Steve Jastrzembski

No. 87
- Position: End

Personal information
- Born: August 27, 1939 Vandergrift, Pennsylvania, U.S.
- Died: January 14, 2009 (aged 69) Los Angeles, California, U.S.
- Listed height: 6 ft 3 in (1.91 m)
- Listed weight: 203 lb (92 kg)

Career information
- High school: Vandergrift (PA)
- College: Pittsburgh
- NFL draft: 1961 (17th round, 231 (by Baltimore Colts)th overall pick)
- AFL draft: 1962 (33rd round, 262 (by Boston Patriots)th overall pick)

Career history
- Toronto Argonauts (1962)*;
- * Offseason or practice squad member only

= Steve Jastrzembski =

American football player (1939–2009)

Steve Vincent Jastrzembski (August 27, 1939 – January 14, 2009) was an American football end who played college football for the Pittsburgh Panthers. He was selected in both the 1961 NFL draft and 1962 AFL draft, but did not play professionally.

==Early life and education==
Jastrzembski was born on August 27, 1939, in Vandergrift, Pennsylvania. He attended Vandergrift High School, graduating in 1957, before joining the University of Pittsburgh. During his first two years with the team, he did not see much action and was a backup end.

He developed into one of the favorite targets of quarterback Ivan Toncic in 1959, along with future Pro Football Hall of Famer Mike Ditka, who also played the end position. In a week-three 25–21 comeback win over UCLA, Jastrzembski caught the game-winning touchdown from Toncic with seconds left, and was carried off the field by teammates. He totaled 105 receiving yards on five receptions against UCLA, earning him "sophomore of the week" honors from his conference.

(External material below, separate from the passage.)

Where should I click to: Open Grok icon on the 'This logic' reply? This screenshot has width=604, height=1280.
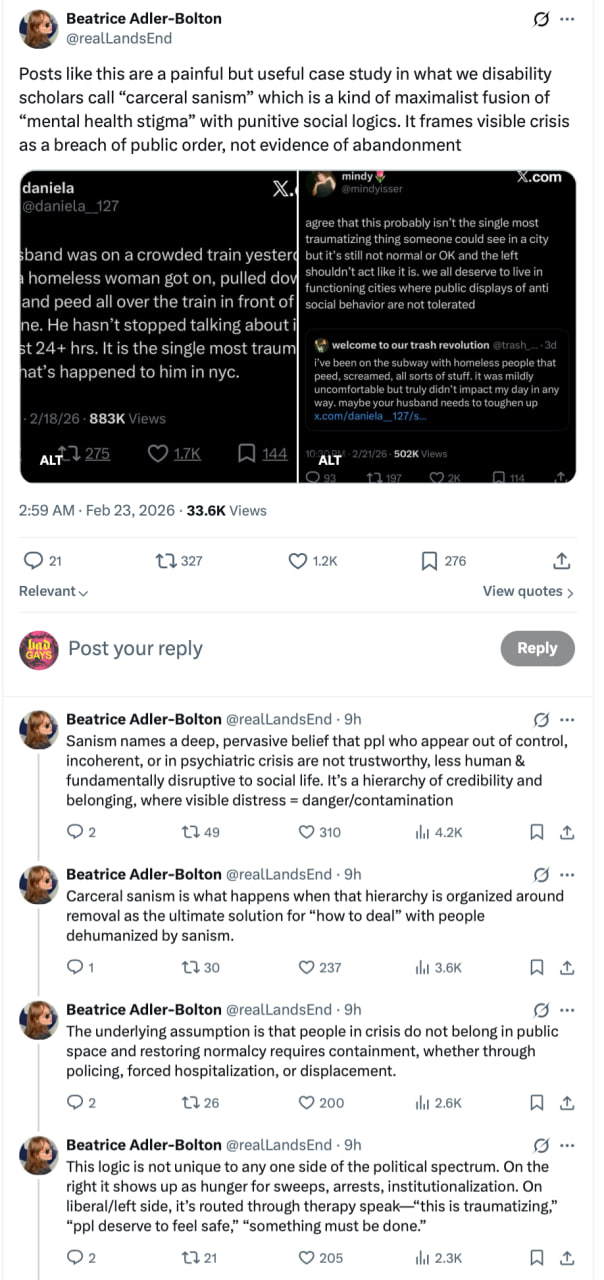click(542, 1145)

Early in his career with Pittsburgh, Jastrzembski had "butter fingers now and then", but became better at catching the ball after taping his hands prior to each game, something he read Raymond Berry had done.

At the school, he was nicknamed "Jazz", as many of his teammates and teachers could not correctly pronounce his surname. "For one professor, I had to pronounce my name every day," Jastrzembski said. "He'd say, 'Oh, I've got it now,' and then mispronounce it again. I felt like telling him, 'Just call me Jazz.'"

As a junior in 1960, he finished the season with second-team all-state honors, only behind teammate Mike Ditka. He earned a starting role in 1961, after Ditka graduated.

==Professional career==
Jastrzembski was drafted in both the 1961 NFL draft (by the Baltimore Colts) and the 1962 AFL draft (by the Boston Patriots), but declined both teams' offers. He instead signed a contract in the Canadian Football League (CFL) with the Toronto Argonauts.

==Later life and death==
After being released by the Argonauts, he returned to the University of Pittsburgh in 1963, studying at their dental school. After his graduating in 1965, he served 25 years in the United States Army, retiring at the rank of colonel. For the last eight years of his life, he was a pediatric dentist in the army, stationed in Wiesbaden, Germany. He died on January 14, 2009, at the age of 69.